The teen sat relaxed on the curb, leaning back onto his hands with his feet outstretched in the street.
The two La Habra gang unit detectives were equally as relaxed.
There was laughing, pleasantries and even talk about the best side dishes to bring to a weekend barbecue.
“Wait, I know you,” Det. Daniels concluded after some small talk.
He and Det. Razey knew who the 17-year-old was when they stopped him for riding his bicycle without lights on a recent Friday night.
“Your cousin runs with one of our La Habra gangs,” Daniels said, maintaining the light mood.
Through a smirk, the teen denied knowing anything about that, but the detectives pushed on.
“Yeah, he does. That’s right,” Daniels said snapping his fingers.
The detectives pointed out the teen’s Washington Nationals hat, explaining it’s common for gang members and their affiliates to wear sports gear to represent their crew.
“It’s just a hat,” the teen said. “I like the team.”
Razey jumped in.
“Oh, really? Cool. Can you name four players?”
The teen couldn’t name one.
The detectives took the opportunity to let the high school student know that they know who he’s been running with and offered a warning.
“Just remember, there are repercussions for what you do,” Razey said. “It’s something you have to think about: Do you want to do this the rest of your life?
“Just know, what we don’t find out now, we’ll find out later.”
The entire interaction was pleasant, friendly even — one of the tactics of La Habra’s newest gang unit.
“You always catch more flies with honey,” Daniels said. “You can always bring (your intensity) up, if you need to and sometimes, with some of these guys, you have to.”
Working in the gang unit starts with talking, lots of tracking and gathering intel, and keeping your finger on the pulse of the city’s gangs to ensure the historic low in gang-related activity the department has realized in recent years stays that way.
From the early 1990s to about 2005, La Habra had a serious gang problem.
It seemed every year the city was dealing with gang-related homicides, along with multiple non-fatal shootings, stabbings and drive-bys.
In a city with nearly 62,000 residents, the activity was considered significant.

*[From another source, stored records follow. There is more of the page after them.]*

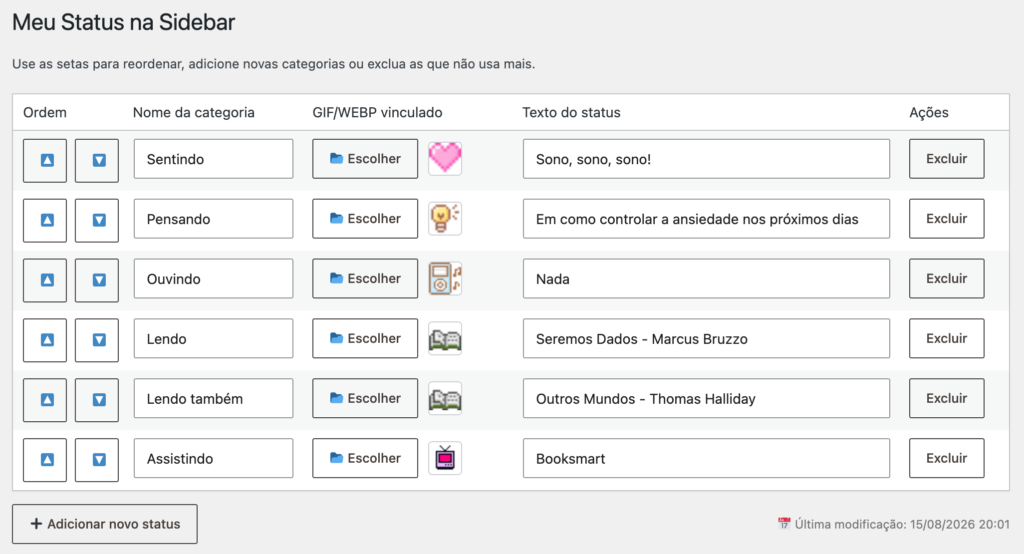Move the Lendo row up
Screen dimensions: 1024x554
tap(45, 340)
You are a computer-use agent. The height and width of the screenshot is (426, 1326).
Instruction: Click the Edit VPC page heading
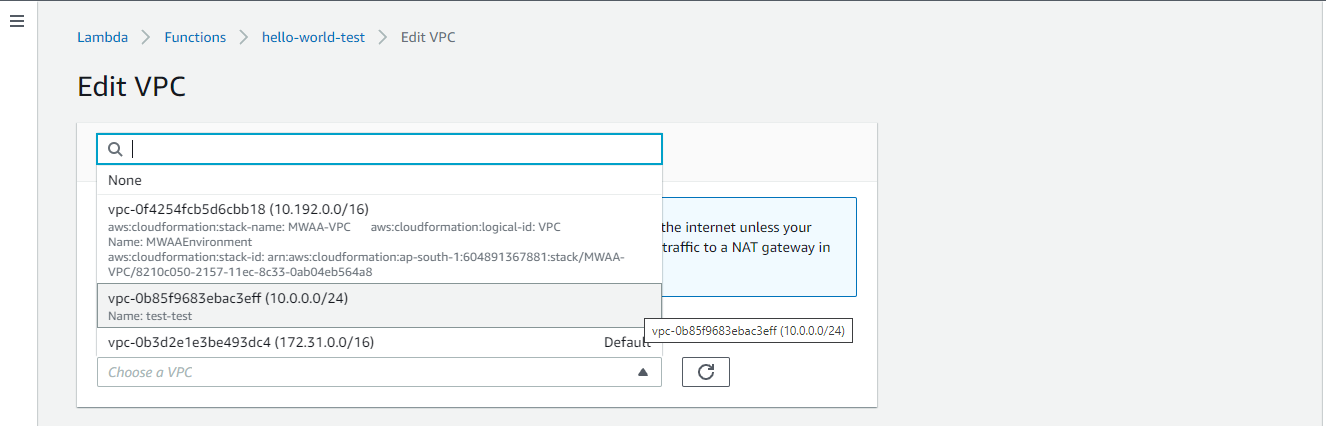pos(131,86)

School resource officers and a full-time probation officer were introduced in the department, and La Habra PD later changed the way officers policed the streets.
The changes worked. Using crime data for predictive policing and patrolling the city based on crime districts,contributed to city seeing a 25-year low in its crime rates, in 2014.

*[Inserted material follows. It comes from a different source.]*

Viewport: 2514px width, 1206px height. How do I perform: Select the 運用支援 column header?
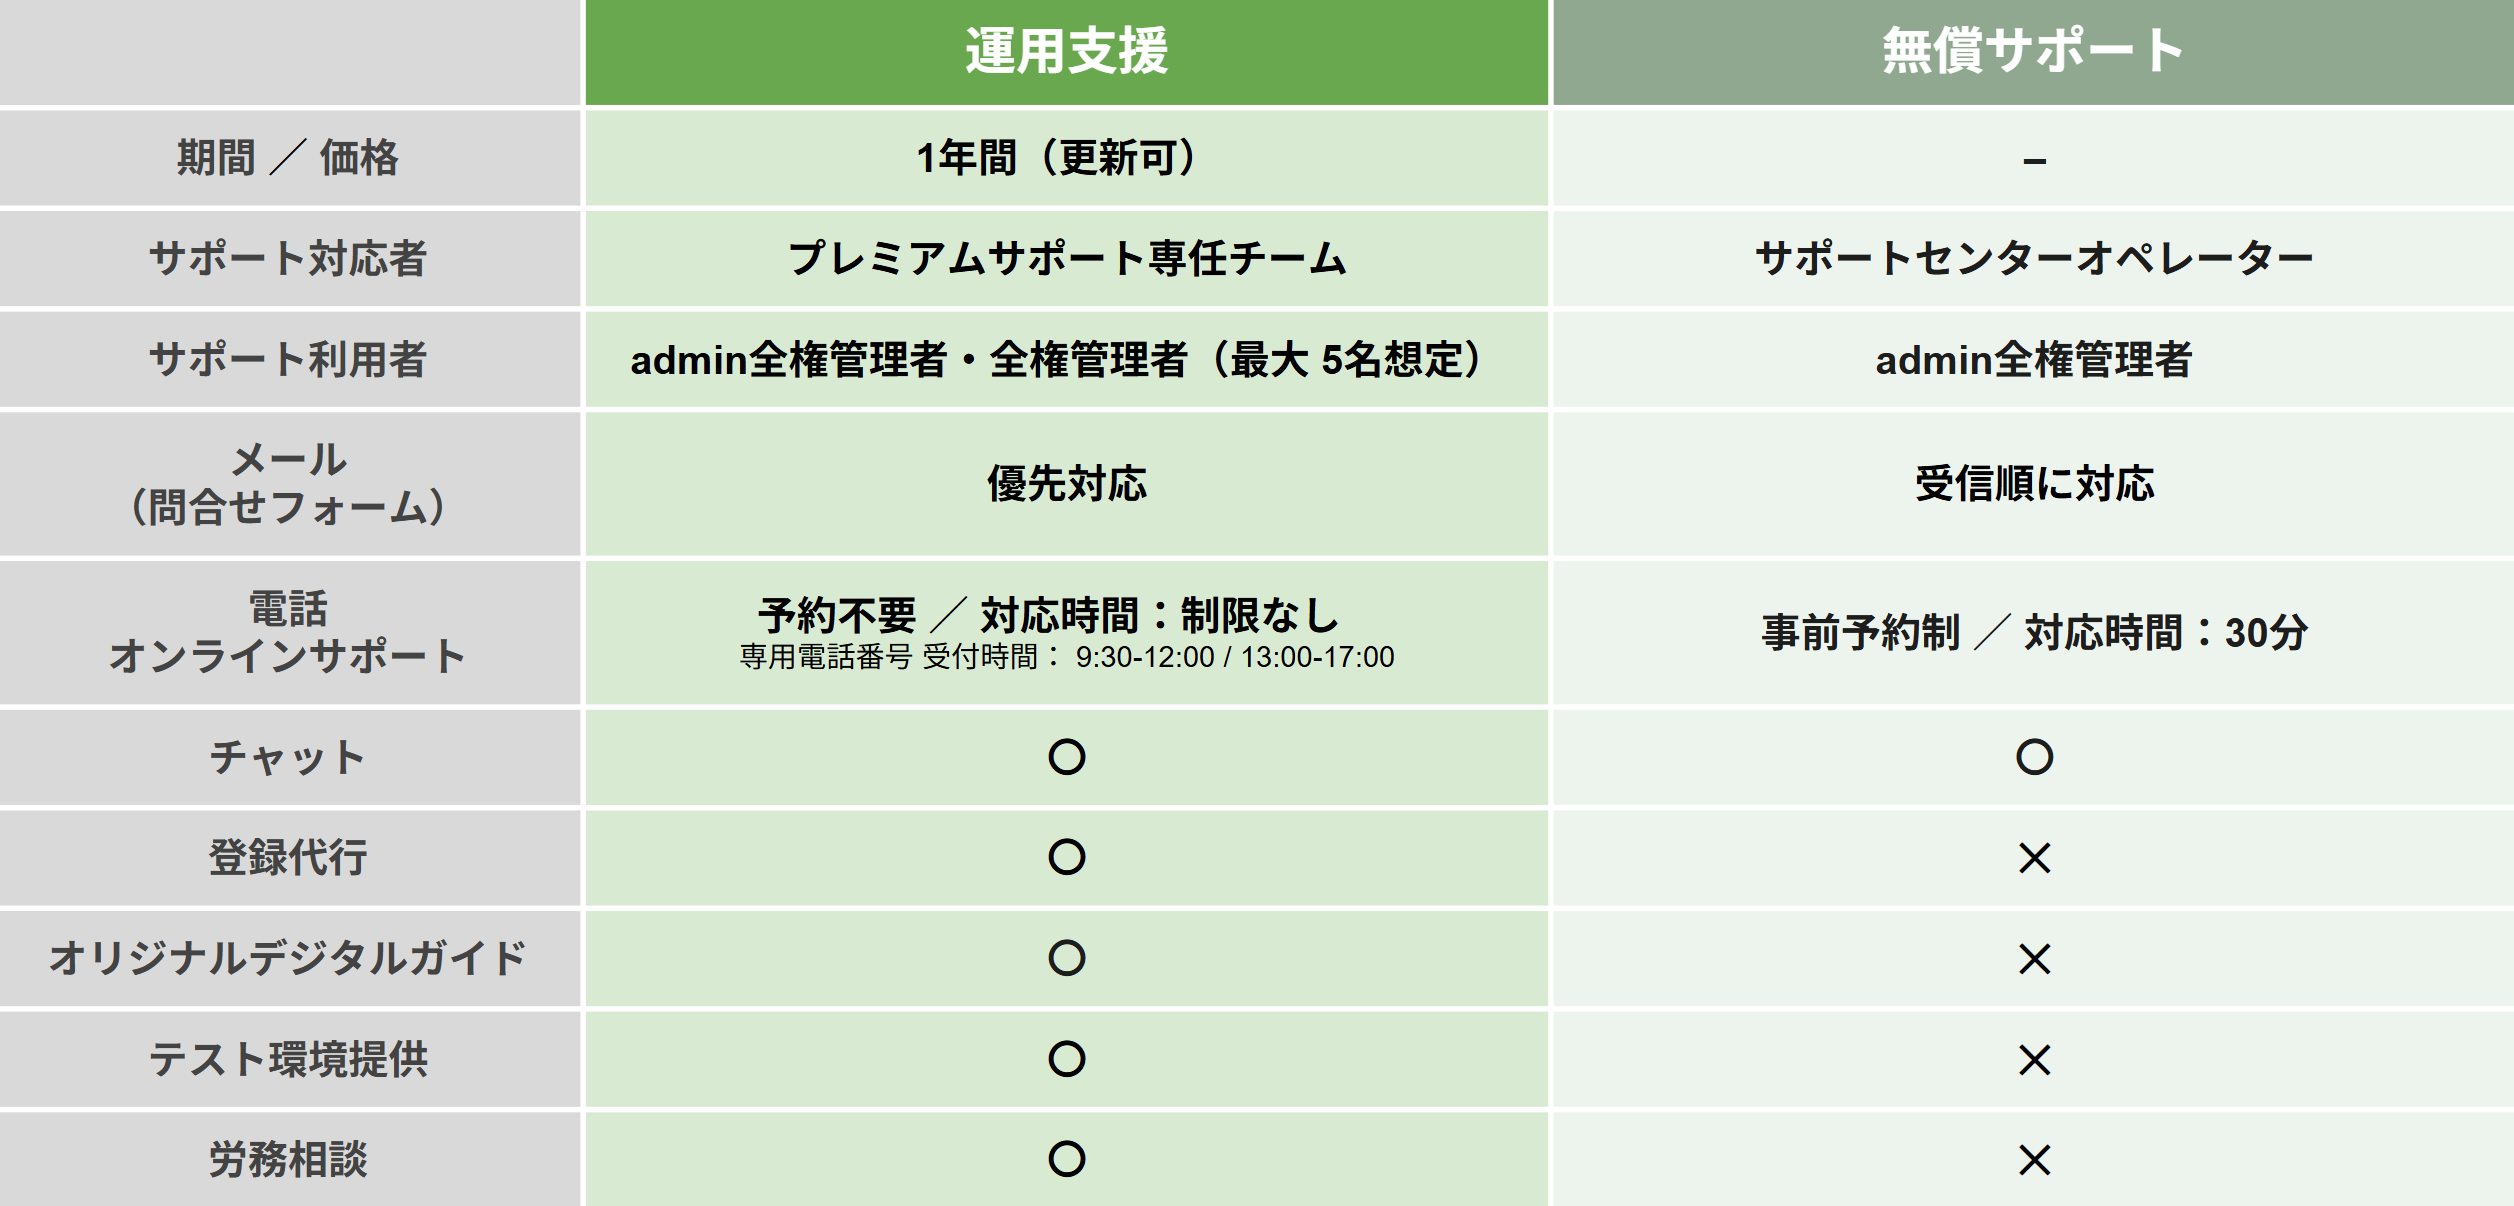point(1066,52)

However, police must remain diligent and proactive to keep the city from slipping back to the days when gang violence was considered a normal dynamic in many La Habra neighborhoods.
Razey, a 15-year veteran of the La Habra PD, has been with the unit about a year. Daniels, who has four years on the force, started with the unit in September.
Razey, who worked as a motor officer for nine years, never thought he’d be chasing after gang members, while Daniels knew he wanted to land this assignment when his badge was first pinned.
They make a good team.
“He’s a wealth of knowledge,” Daniels said of Razey. “Our partnership works well because it’s a melding of different expertise.”
Daniels takes pride in being the stats guy — expertly logging information on gang affiliates and learning to spot trends — while Razey serves as the seasoned mentor who is good with the advice.
The duo typically works nights and when not running parole checks or visiting recently released documented gang members, they run suppression operations.
Part of that suppression effort means looking to prevent kids from joining gangs in the first place.
If a La Habra School Resource Officer reports an at-risk student is having problems in school, Razey and Daniels will step in and try to mentor the student and encourage them to choose a different life path.
“By high school, most kids have made the decision (whether or not they will join a gang),” Daniels said. “We go out and talk to middle school kids and let them know we’re not the bad guys, and really try to get them focused on the right path, so they don’t have issues down the road.”
The police are looking at introducing programs, such as the Orange County District Attorney’s Gang Reduction Intervention Program (GRIP), as an added resource to deter kids from gangs.
“Middle schoolers are where we need to put our focus because they are the most easily influenced,” Razey said.
The hard part, he added, is reaching the children born into families where gang life has become a tradition.
“We have families here who are fourth or fifth generation gang members who grew up in this town,” Razey said.
This dynamic calls for a different kind of suppression technique.
“Our suppression usually involves going to targeted gang neighborhoods or neighborhoods we have identified as areas where, historically, gangs hang out,” Daniels said. “We like to keep our presence there.”
The gang unit cruises around in an unmarked SUV — a vehicle that’s supposed to be discreet, but Razey said it’s well-known in the city.
“As soon as they see the SUV coming, they know,” he said. “They know exactly what it is and who we are.”
That presence is what Razey and Daniels said helps deter gang activity.
“Just seeing us can keep gang members at bay,” Daniels said. “We’re definitely a proactive unit, that’s why I love our job.”
Although not every contact ends with an arrest, each interaction is working toward an ultimate end goal: keeping La Habra’s neighborhoods safe.
“It’s a big cat and mouse game but, at the end of the day, we’re going to win,” Razey said.